Le aperture di Rohani vanno lette nel contesto della storica ricerca di un “riconoscimento” da parte di Washington dell’Iran come interlocutore diretto, e non per il tramite di formati negoziali che ne diluiscano la rilevanza. Se questo è il prezzo da pagare per costruire condizioni di praticabilità non dico della pace, ma quanto meno di una “tregua prolungata” nel martoriato Medio Oriente, forse, pur nella consapevolezza del rischio,  varrebbe la pena pagarlo.

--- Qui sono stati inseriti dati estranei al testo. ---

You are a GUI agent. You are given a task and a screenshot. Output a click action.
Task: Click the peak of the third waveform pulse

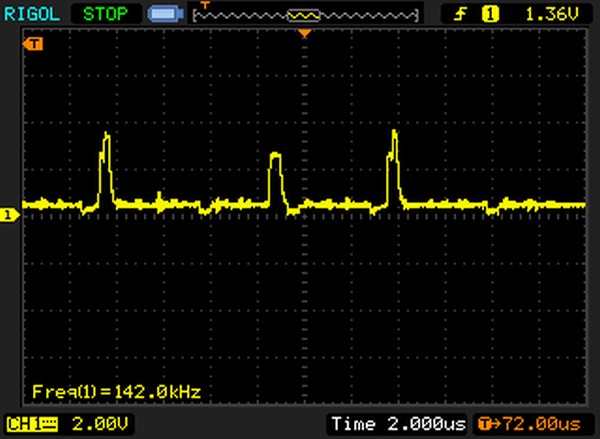[394, 131]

La crisi siriana tra Mosca e Washington


La crisi siriana è stata sin dall’inizio un conflitto interno “trans-nazionalizzato”, nel quale i protagonisti non sono solo gli attori “locali”, ma governi, organizzazioni, gruppi collocati ben oltre le frontiere della Siria.  Abbiamo potuto constatare che si tratta anche di una crisi internazionale di primissimo livello, che sembra aver persino riacceso la contrapposizione russo-americana, quasi si fosse tornati al clima della guerra fredda. Sarebbe tuttavia superficiale identificare in Putin il “vincitore” nel duello tra Mosca e Washington. Da una parte, è indubbio che la mossa “diplomatica” di Mosca di fare pressioni su Damasco affinché accettasse di mettere le proprie armi chimiche sotto il controllo internazionale ha spiazzato l’Amministrazione Obama, rendendo politicamente indifendibile la tentazione di una operazione militare “punitiva” contro la Siria di Assad. Dall’altra, Washington può sostenere che Assad è venuto a più miti consigli solo dopo essersi reso conto della “serietà” delle intenzioni americane.  Inoltre, la presunta “vittoria” di Putin non è priva di conseguenze in termini di responsabilità. Non basta, infatti, interdire le iniziative altrui (per quanto improvvide), ma occorre farsi carico realmente delle questioni strategiche mondiali, ad esempio nel caso del programma nucleare iraniano.  Finora la Russia ha svolto, appunto, un ruolo reattivo, specie per quanto riguarda la libertà dei Paesi dell’ex-Unione Sovietica di scegliere in piena autonomia le proprie alleanze e l’orientamento rispetto alle questioni della sicurezza e dell’integrazione nelle istituzioni europee. La credibilità e la coerenza sono valori essenziali nelle relazioni internazionali, e né Mosca né Washington né qualunque altro Paese può immaginare di poterne prescindere. Parliamoci chiaro: Stati Uniti e Russia hanno ancora un ruolo preponderante sulla scena mondiale essenzialmente per ragioni militari. Il mondo tuttavia avrebbe bisogno non di “egemoni” più o meno “benevoli”, ma di istituzioni comuni forti, rispettate sempre da tutti gli Stati, non solo quando ciò risponde ai loro interessi.